Mahfud MD mengakui bahwa pelajaran moral dari Kyai Mardliyyan tetap menjadi pedoman dalam hidupnya, dari masa pelayanannya bersama Presiden Gus Dur hingga posisinya saat menjabat sebagai Menko Polhukam RI di bawah kepemimpinan Presiden Joko Widodo. Pada tahun 1968, Mahfud MD menghabiskan masa kecilnya di Pondok Pesantren al-Mardhiyyah, Waru, Pamekasan. Di sana ia mengaji, mempelajari beberapa kitab seperti Safinatun Najah, Kitab Sulamut Taufiq, dan berbagai kitab lainnya. Bangunan pondok waktu itu masih berupa panggung sederhana yang terbuat dari kayu. Hal itu diungkapkan Mahfud MD dalam kunjungannya ke Pondok Pesantren Al Mardliyyah. “Inilah tempat saya menimba ilmu sewaktu kecil. Di pondok ini, di sebuah panggung kecil sederhana yang terbuat dari kayu, saya belajar agama dari kyai dan pengasuh pondok,” kenangnya.
Mahfud MD menceritakan kenangan masa lalu, berkeliling di sekitar pondok, dan mengenang tempat-tempat yang dulu menjadi bagian dari kehidupannya, termasuk dapur di mana para santri biasa memasak dengan tungku.
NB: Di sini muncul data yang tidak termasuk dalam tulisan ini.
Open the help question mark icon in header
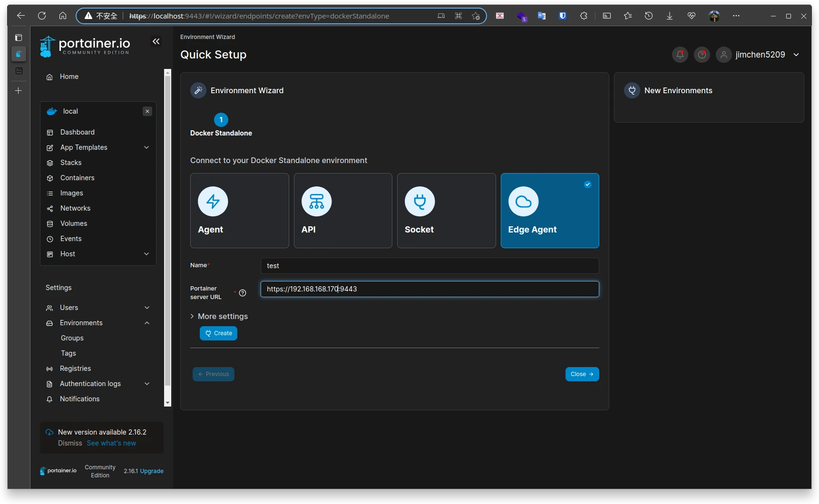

Dalam pertemuan dengan Santri dan Alumni Pondok Pesantren Al Mardliyyah, Mahfud menegaskan pentingnya menjaga reputasi pesantren. Dia memberikan nasihat agar santri tidak tergoda oleh keserakahan ketika dipercayakan dengan amanah. “Jangan menjadi tamak dan serakah. Hindari mengkonsumsi barang haram karena itu akan menjadi penyakit bagi diri kita, mengganggu ketenangan hidup, dan berpotensi merusak mimpi kita. Ketika ada pemadam kebakaran lewat, mereka takut karena dikira KPK,” ucap Mahfud dengan humor, yang disambut dengan tepuk tangan dari hadirin.
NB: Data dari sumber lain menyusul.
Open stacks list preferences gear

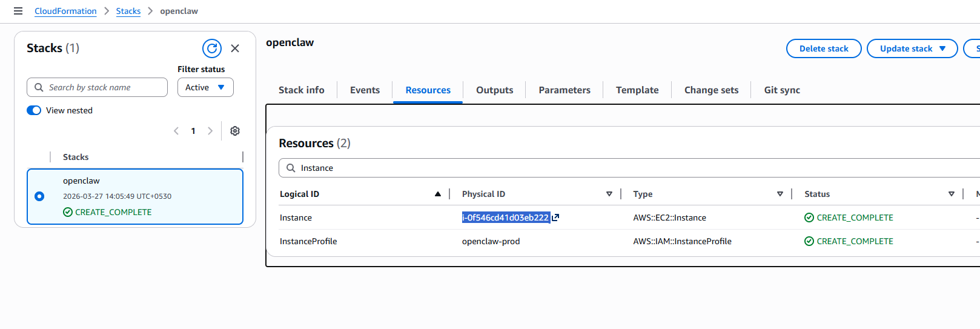pyautogui.click(x=235, y=131)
Menurut Mahfud MD, pemicu utama korupsi adalah tamak dan serakah. Seorang pemimpin yang seharusnya menjadi teladan justru terjerat dalam praktik korupsi, menyalahgunakan kepercayaan dan tanggung jawab yang diberikan oleh masyarakat. Jelasnya, korupsi bukanlah masalah kekurangan, melainkan lebih kepada sifat serakah yang telah merajalela. Semoga pemimpin-pemimpin kita dianugerahi oleh Allah SWT, hati yang qana’ah dan bersyukur sehingga tidak korupsi dan merugikan masyarakat.